Мать рассказывала, что до женитьбы они с отцом встречались со многими его друзьями и часто ездили в Нью-Йорк или Бостон; однако после свадьбы ее изоляция все возрастала — до такой степени, что она стала чувствовать себя «фактически пленницей». Начиная с четвертого месяца ее беременности, они ни с кем не видались.

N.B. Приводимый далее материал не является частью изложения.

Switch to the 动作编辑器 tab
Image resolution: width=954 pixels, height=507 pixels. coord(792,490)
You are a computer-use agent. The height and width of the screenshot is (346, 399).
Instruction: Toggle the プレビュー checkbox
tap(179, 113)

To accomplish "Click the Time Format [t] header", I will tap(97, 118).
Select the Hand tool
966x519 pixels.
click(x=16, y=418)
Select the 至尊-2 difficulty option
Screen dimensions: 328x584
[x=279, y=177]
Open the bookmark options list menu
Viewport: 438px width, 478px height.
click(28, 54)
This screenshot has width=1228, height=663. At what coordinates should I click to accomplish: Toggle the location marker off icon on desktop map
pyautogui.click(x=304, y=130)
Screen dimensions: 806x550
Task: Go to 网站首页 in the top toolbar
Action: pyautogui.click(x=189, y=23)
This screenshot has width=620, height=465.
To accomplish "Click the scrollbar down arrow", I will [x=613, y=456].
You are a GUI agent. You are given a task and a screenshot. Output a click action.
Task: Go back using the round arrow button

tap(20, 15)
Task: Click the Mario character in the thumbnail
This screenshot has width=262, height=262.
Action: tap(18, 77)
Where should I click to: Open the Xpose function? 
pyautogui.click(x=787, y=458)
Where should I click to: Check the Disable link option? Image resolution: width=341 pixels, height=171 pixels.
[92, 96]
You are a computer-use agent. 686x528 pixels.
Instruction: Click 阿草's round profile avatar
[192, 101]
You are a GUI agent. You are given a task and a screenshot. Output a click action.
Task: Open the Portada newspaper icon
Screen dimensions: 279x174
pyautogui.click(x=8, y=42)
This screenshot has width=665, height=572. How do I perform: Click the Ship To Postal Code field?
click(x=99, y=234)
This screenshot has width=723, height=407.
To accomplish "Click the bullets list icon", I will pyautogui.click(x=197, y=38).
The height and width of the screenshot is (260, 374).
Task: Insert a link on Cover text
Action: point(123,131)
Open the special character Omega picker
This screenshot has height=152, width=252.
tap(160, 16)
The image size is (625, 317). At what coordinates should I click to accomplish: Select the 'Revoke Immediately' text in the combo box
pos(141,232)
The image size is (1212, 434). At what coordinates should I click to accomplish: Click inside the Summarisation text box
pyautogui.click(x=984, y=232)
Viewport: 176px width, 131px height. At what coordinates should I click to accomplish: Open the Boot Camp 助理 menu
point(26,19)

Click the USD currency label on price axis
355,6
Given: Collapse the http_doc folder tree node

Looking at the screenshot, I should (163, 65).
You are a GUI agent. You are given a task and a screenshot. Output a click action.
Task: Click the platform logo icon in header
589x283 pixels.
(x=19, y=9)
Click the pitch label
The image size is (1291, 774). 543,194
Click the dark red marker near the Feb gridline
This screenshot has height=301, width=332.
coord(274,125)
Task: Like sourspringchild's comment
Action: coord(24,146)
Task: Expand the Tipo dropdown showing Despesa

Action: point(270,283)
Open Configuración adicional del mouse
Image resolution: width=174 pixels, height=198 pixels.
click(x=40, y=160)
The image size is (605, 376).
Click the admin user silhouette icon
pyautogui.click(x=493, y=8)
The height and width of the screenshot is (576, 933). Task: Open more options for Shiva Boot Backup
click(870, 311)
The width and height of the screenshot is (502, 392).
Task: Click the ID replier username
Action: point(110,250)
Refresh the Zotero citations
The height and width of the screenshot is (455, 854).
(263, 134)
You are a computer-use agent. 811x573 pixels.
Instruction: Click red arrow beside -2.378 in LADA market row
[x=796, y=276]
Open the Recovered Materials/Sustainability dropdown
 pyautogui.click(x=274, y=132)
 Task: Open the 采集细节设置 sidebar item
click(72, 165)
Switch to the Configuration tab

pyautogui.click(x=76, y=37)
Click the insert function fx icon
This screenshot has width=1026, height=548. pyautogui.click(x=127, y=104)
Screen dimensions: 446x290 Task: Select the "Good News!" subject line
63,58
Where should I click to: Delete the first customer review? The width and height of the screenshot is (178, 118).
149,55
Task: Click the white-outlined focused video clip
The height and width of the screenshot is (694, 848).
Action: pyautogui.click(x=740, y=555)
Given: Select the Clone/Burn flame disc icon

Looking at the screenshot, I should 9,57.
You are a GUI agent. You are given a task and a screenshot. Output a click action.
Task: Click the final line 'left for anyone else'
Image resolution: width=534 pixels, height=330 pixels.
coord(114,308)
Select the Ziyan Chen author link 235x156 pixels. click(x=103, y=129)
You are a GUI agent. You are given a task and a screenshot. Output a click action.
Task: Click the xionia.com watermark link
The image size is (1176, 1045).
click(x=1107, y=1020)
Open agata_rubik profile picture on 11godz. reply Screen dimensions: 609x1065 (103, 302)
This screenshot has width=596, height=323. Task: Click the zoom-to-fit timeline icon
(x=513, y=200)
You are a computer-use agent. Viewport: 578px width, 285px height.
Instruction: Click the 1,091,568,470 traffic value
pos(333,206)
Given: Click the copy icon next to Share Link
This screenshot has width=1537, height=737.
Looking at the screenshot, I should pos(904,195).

Надо, чтобы вы уяснили для себя одну вещь. В Корнише «не видаться ни с кем» вовсе не значит, что вы перестали принимать гостей; это значит, что на глаза вам не попадается ни единая живая душа, за исключением, может быть, Алекса Уайта, который раз в две недели забирал у нас мусор и отвозил на свалку, или мистера Маккоули, который бросал письма в почтовый ящик на перекрестке, располагавшемся внизу, в четверти мили от дома, и заходил только в том случае, если отец должен был что-то подписать. Мать точно не помнит, когда наконец провели телефон, — но кому она могла позвонить? Она сожгла все мосты: так хотел мой отец. Он требовал, как мать говорила, чтобы она не брала с собой в Корниш ничего из своей прошлой студенческой жизни в Рэдклиффе[106]. Она сожгла все свои бумаги, включая фрагменты рассказов и драм, которые она писала в колледже. Что же до того, чтобы поддерживать контакты со школьными подругами и семьей, мать могла и не рассказывать мне о том, как отец решил этот вопрос: я сама видела все эти годы, как высмеивал он любого друга, какой только у нес появлялся, любую попытку сближения с ее семьей. Навещать его семью — превосходно; однако визиты к моей бабушке со стороны матери были источником постоянных трений. Даже я, малышка, должна была тут же, на месте, ответить ему: как можно принимать подарки и поездки на отдых от человека, который, раз он так постановил, «недостоин уважения». До сих пор он терзает свою молодую жену Колин за то, что она поддерживает отношения со своей семьей, будто желание увидеться с родными — знак постыдной слабости и несовершенства. Оставь все и следуй за мной.

вернуться

106

Поколением позже девушка отца писала, что он приехал за ней в Йель, чтобы увезти с собой навсегда, не на большом «Чеви-Блейзере», а на БМВ, и ей пришлось оставить почти все свои вещи, включая любимый велосипед, с которым она не расставалась с детства. (Этой девушке, Джойс Мейнард, было восемнадцать лет, отцу — пятьдесят четыре.) Она писала, что пока ждала его, все думала об одной однокурснице, с которой подружилась в Йейле, — и вдруг осознала, что, наверное, никогда больше не увидит ее.

Смотри также слова Иисуса к ученикам — Мф.4:18–23; тоже Мф. 10:37–39; Мк 1:16–21; Лк 14:26 и особенно Лк 5:1-12 — «оставили все и последовали за ним».